HipHopWired Featured Video

Details have emerged that the U.S. Agency for International Development (USAID) did far more clandestine work than previously thought. While it came out earlier this year the agency tried to implement a “Cuban Twitter,” it also tried to use Hip-Hop to overthrow Cuba‘s government.

The Associated Press reported Thursday that the USAID attempted to recruit rising Hip-Hop artists in Cuba who have been critical of its Communist regime. These rap activists had no idea that they were being groomed by the USAID for an attempted government takeover, but it appears the agency’s plan was poorly constructed and ultimately undone.

More from the AP:

The idea was to use Cuban musicians “to break the information blockade” and build a network of young people seeking “social change,” documents show. But the operation was amateurish and profoundly unsuccessful.

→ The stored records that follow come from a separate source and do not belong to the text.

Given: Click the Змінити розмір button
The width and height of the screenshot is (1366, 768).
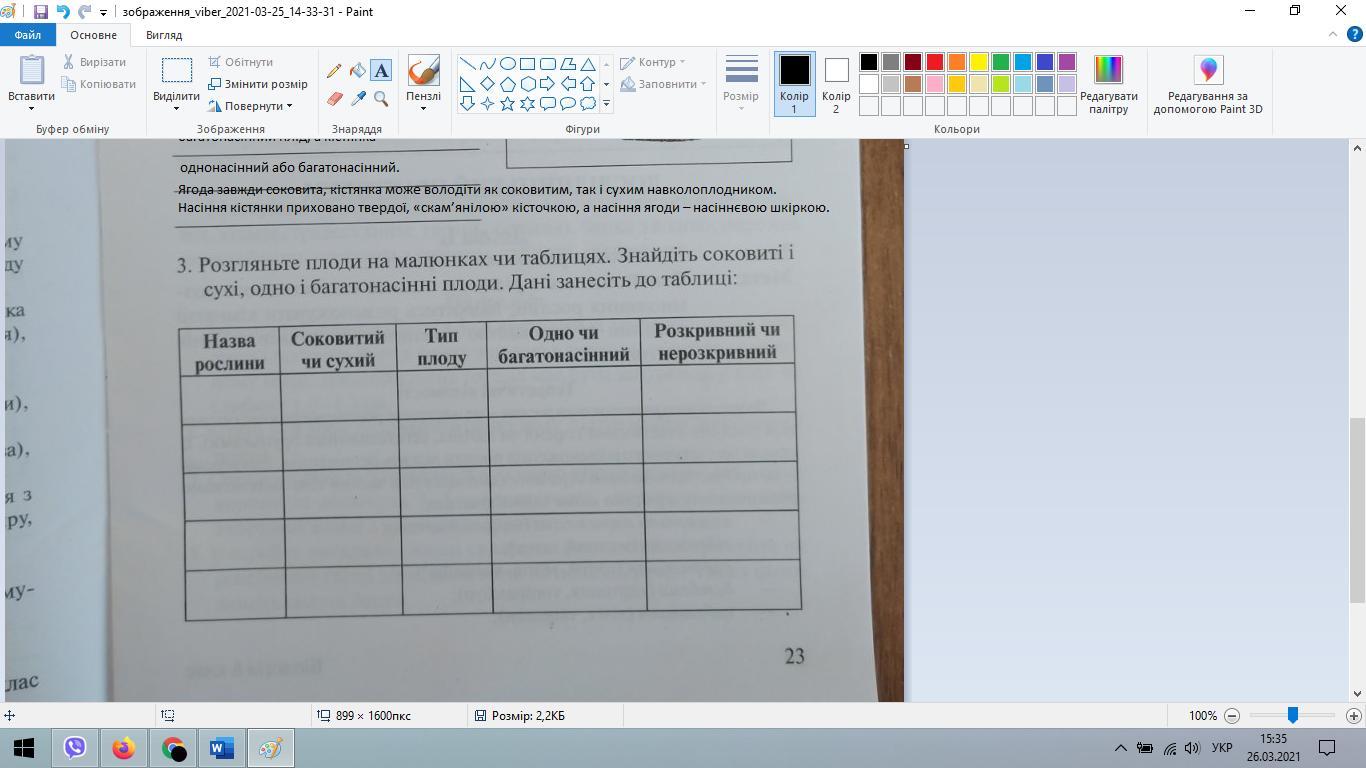Looking at the screenshot, I should (x=258, y=84).
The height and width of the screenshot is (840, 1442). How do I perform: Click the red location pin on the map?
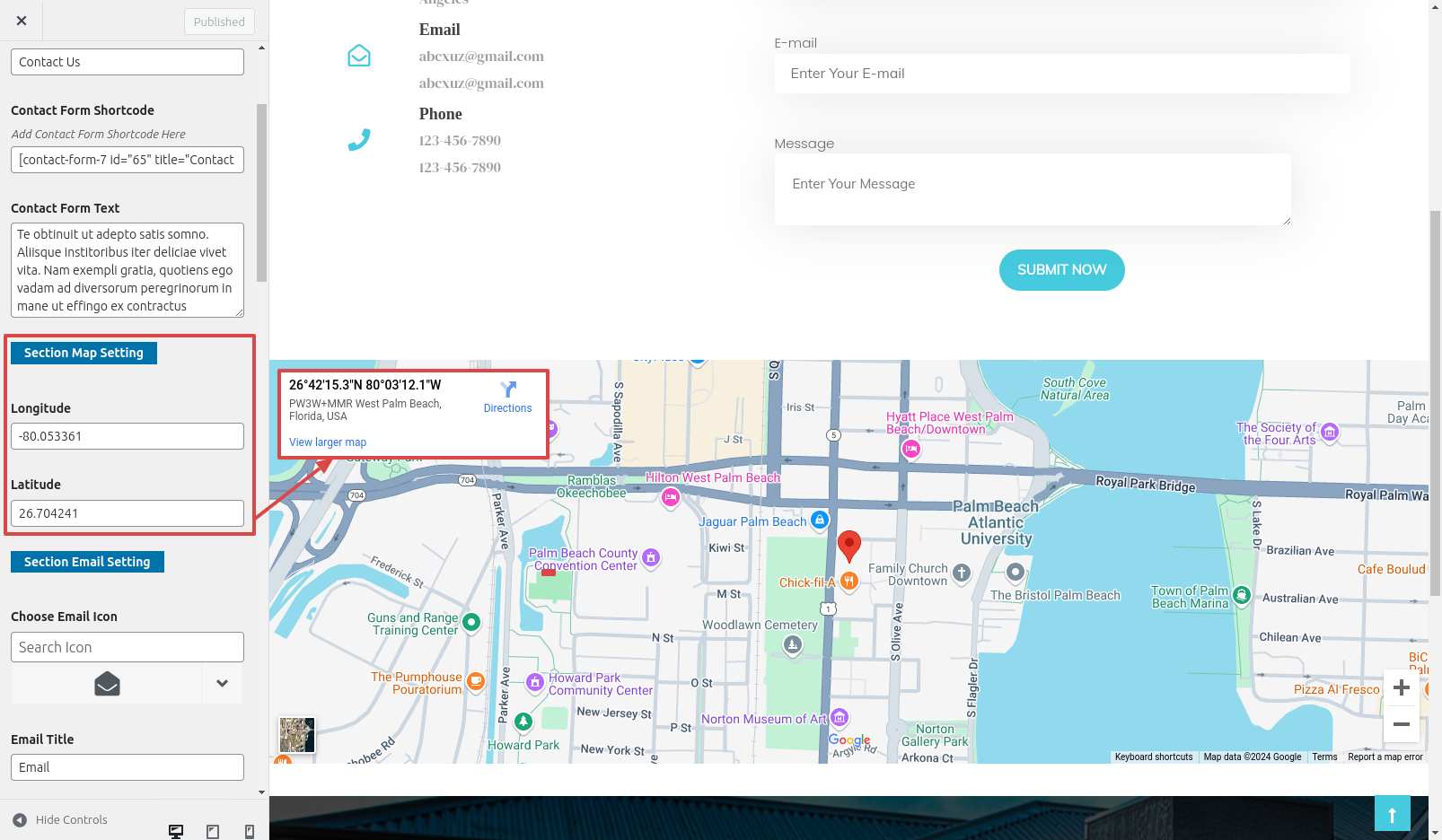tap(848, 545)
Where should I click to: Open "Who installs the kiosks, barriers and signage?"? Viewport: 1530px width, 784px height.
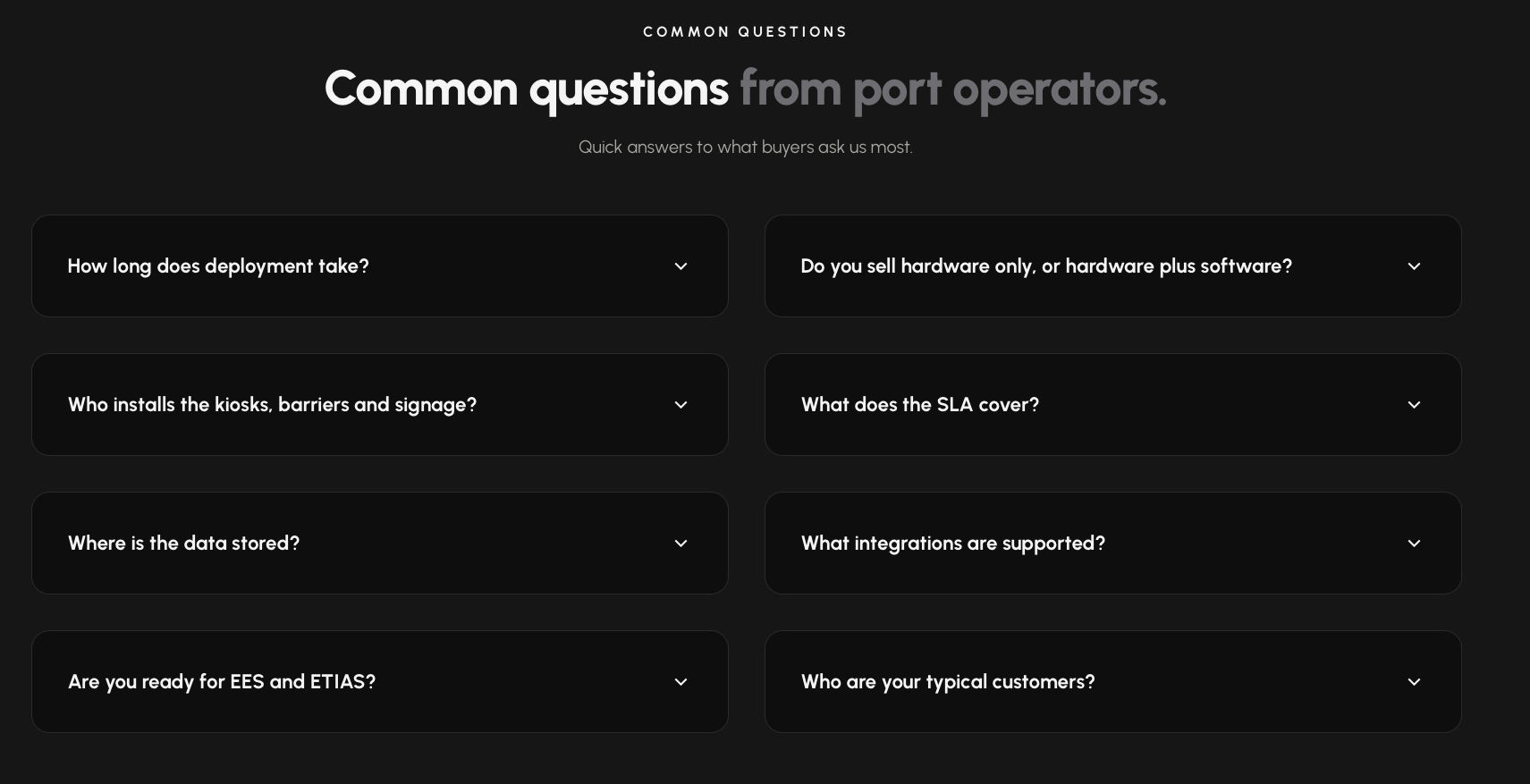(380, 404)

On at least six occasions, Cuban authorities detained or interrogated people involved in the program; they also confiscated computer hardware, and in some cases it contained information that jeopardized Cubans who likely had no idea they were caught up in a clandestine U.S. operation. Still, contractors working for the U.S. Agency for International Development kept putting themselves and their targets at risk, the AP investigation found.

They also ended up compromising Cuba’s vibrant hip-hop culture — which has produced some of the hardest-hitting grassroots criticism since Fidel Castro came to power in 1959. Artists that USAID contractors tried to promote left the country or stopped performing after pressure from the Cuban government, and one of the island’s most popular independent music festivals was taken over after officials linked it to USAID.

In documents also obtained by the AP, it revealed that Washington, D.C. contractor Creative Associates International paid millions to disrupt Cuba’s Communist government. These documents showed emails, expense reports, photos and other damning evidence. It also made mention of the “Cuban Twitter” or ZunZuneo.

The USAID issued a statement Wednesday denying that they engaged in any secret or covert operations. The agency asserted whatever programs they enacted were aimed at promoting civic engagement in Cuba where that type of activity is frowned upon.